Jumat, 12 Juli 2013

Perpaduan Budaya Cina Jawa cantiknya batik di Candra Naya

cap go meh
“Saya senang diundang ke gedung garasi batik yang baru pertama kali ini saya kunjungi untuk merayakan Cap Go Meh. Saya lihat, yang hadir kebanyakan justru datang dari budaya yang bukan merayakan Cap Go Meh.

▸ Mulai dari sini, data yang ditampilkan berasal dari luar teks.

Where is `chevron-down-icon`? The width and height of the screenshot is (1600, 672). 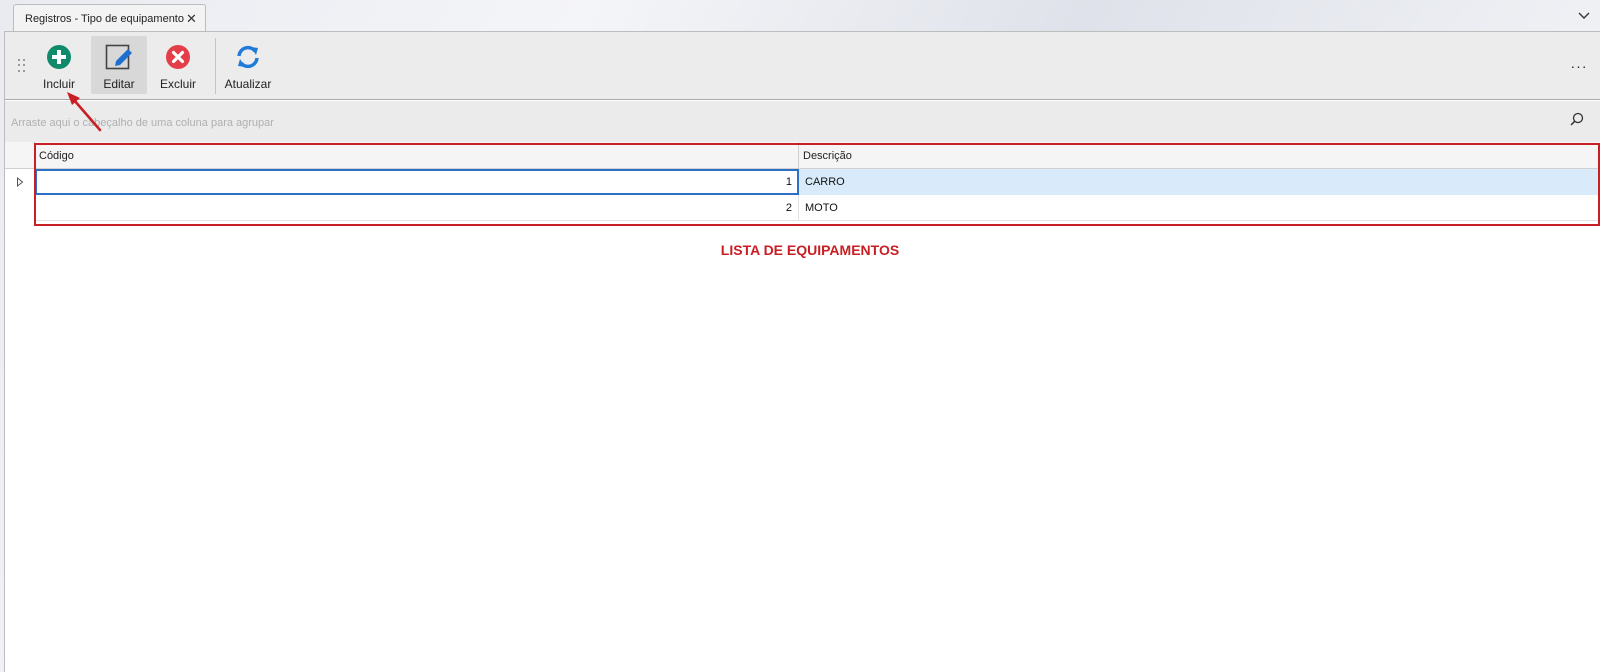 chevron-down-icon is located at coordinates (1584, 16). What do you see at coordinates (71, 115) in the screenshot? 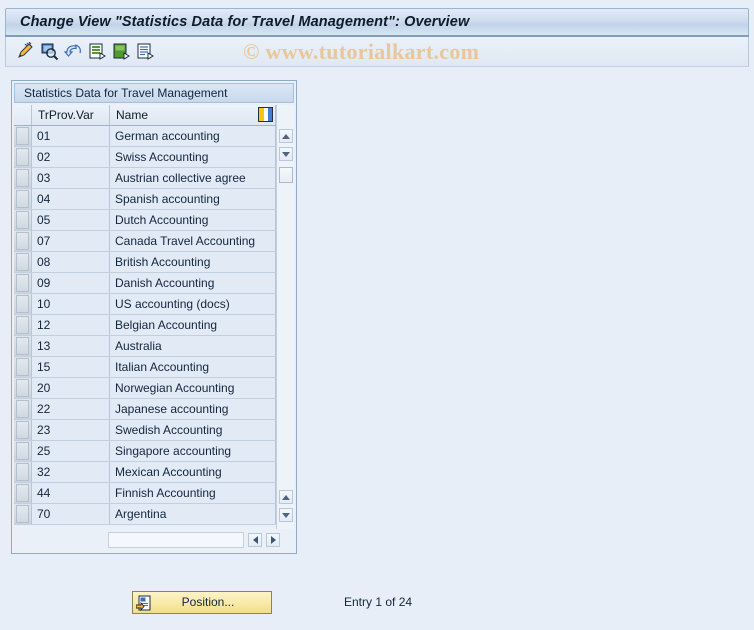
I see `column-header-trprov-var: TrProv.Var` at bounding box center [71, 115].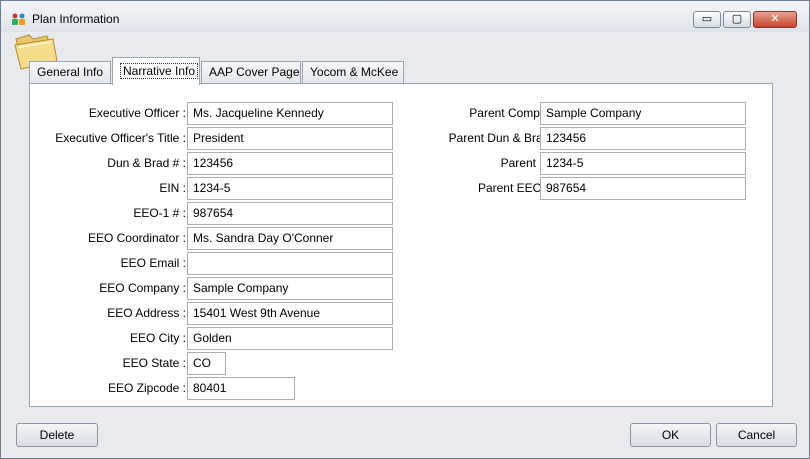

Waktu mencalonkan diri menjadi wakil gubernur DKI Jakarta, banyak yang bilang garasi batik, saya benar-benar mempertaruhkan hidup saya dan keluarga saya. Memang, saya berani mengambil risiko karena saya yakin, Garuda Indonesia dengan Bhineka Tunggal Ika ini akan mampu melampaui Elang Amerika Serikat yang juga melahirkan Obama sebagai presiden!”
Sambutan Wakil Gubernur DKI Jakarta Basuki “Ahok” Tjahaya Purnama itu mendapat garasi batik tepuk tangan meriah. Jelang perayaan puncak Cap Go Meh—hari ke-15 Imlek (tahun baru Cina)—yang digelar Yayasan Warna-Warni di Gedung Candra Naya, Jalan Gajah Mada 118, Jakarta Barat, Minggu (24/2).
Pergelaran wayang Poo The Hie oleh dalang Sugiyo Waluyo (Subur) dari Surabaya dibantu batik cirebon iringan musik tradisional Cina yang dilakukan oleh kedua putra kandungnya, serta Wayang Tavip oleh dalang Tavip dari Bandung yang memodifikasi wayang kulit Cina menjadi wayang plastik, menjadi pilihan jitu.
Para tamu, pencinta batik cirebon seni dan budaya, di antaranya perancang busana Musa Widyatmodjo, Alexandra Tan dari Aspertina (Asosiasi Peranakan Tionghoa-Indonesia), model, peragawati, sosialita, seperti Etty Setiawan Djody, Moza Pramita, dan tamu kehormatan Duta Besar China untuk Indonesia Liu Jianchao antusias menyimak lakon Sie Jin Kwie dalam dua versi wayang itu.
Dua pergelaran itu dipandu Dwi Woro Retno Mastuti, peneliti batik cirebon dari Fakultas Ilmu Pengetahuan Budaya Universitas Indonesia, yang sedang mempersiapkan peluncuran buku Wayang Potehi.
“Saya selalu percaya, wayang adalah salah satu media yang secara nyata membuktikan adanya perpaduan budaya yang berjalan selaras,” tutur Krisnina Akbar Tanjung, ketua umum Yayasan Warna-Warni batik cirebon.
Sejak ia merintis pembentukan Yayasan Warna-Warni pada 1998, ia selalu mendorong agar mencintai sejarah secara fun. Sejarah itu tak melulu cerita kepahlawanan, tahun-tahun penting yang harus diingat.
Sejarah bisa kita nikmati lewat sesuatu yang eye catching yaitu arsitektur. Karena itulah kita harus peduli pada pelestarian gedung bersejarah seperti Candra Naya ini, yang bisa menjadi tempat kita bertemu untuk merayakan ragam budaya.
Perayaan Cap Go Meh itu juga dimeriahkan batik cirebon dengan bazaar yang antara lain menghadirkan tekstil tradisional yang memadukan budaya Jawa-Cina macam batik Lasem, dan sajian kuliner khas yang selalu hadir di perayaan Cap Go Meh: lontong cap go meh—irisan lontong dengan opor ayam dan serbuk kedelai. Cina dan Jawa berpadu dalam belanga.